# post-minimalist New York



## PostMinimalist

Just got back from New York after a great gig at the Lincoln Center.
Here's a shot from the rehearsal:










Managed to do 5 museums, a cruise on the Hudson, see Arturo O'Farril's Afro Cuban Bigband at Birdland, go up the Empire State Bulding and take a trip to David Gage's bass shop (paradise) in Tribeca all in three days!

Now I need some sleep to get over the jet lag!

FC


----------



## Elgarian

Rock on, Fergus! Nice to see the virtuoso bassist in full flight.

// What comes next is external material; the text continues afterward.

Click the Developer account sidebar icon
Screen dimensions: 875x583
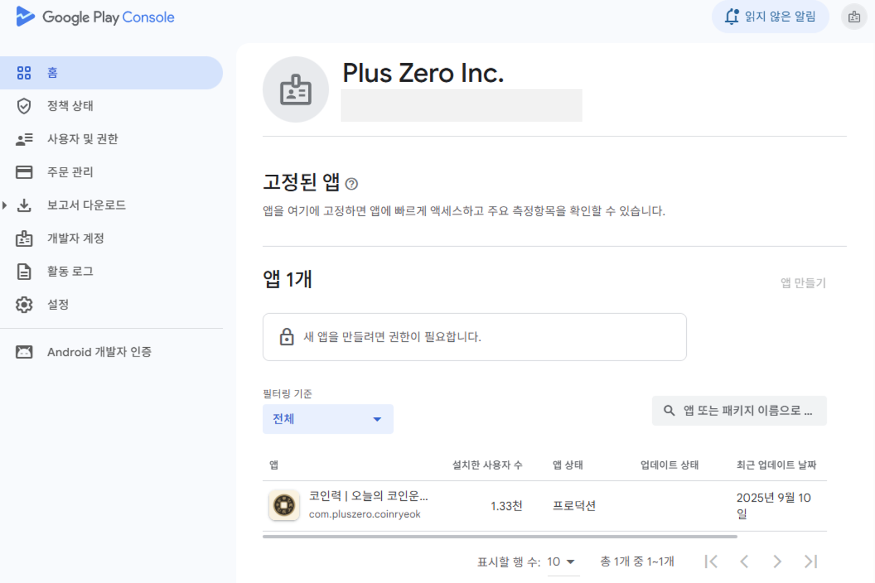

(There have been odd rumours here about you deserting us, but all is now clear.)


----------



## Air

Elgarian said:


> Rock on, Fergus! Nice to see the virtuoso bassist in full flight.
> 
> (There have been odd rumours here about you deserting us, but all is now clear.)


Thanks. Hmm... well I did say "seemingly left." Or in other words: "Where have you guys been lately? Please come back." But you must all forgive me, a week ago things did seem quite shaky here.

Anyways, glad to have you back Fergus. How's the balloon been doing?


----------



## PostMinimalist

The Balloon is sinking fast! Luckily I'm not in it any more!
Stuff coming up at the end of the month!
Cheers guys,
FC


----------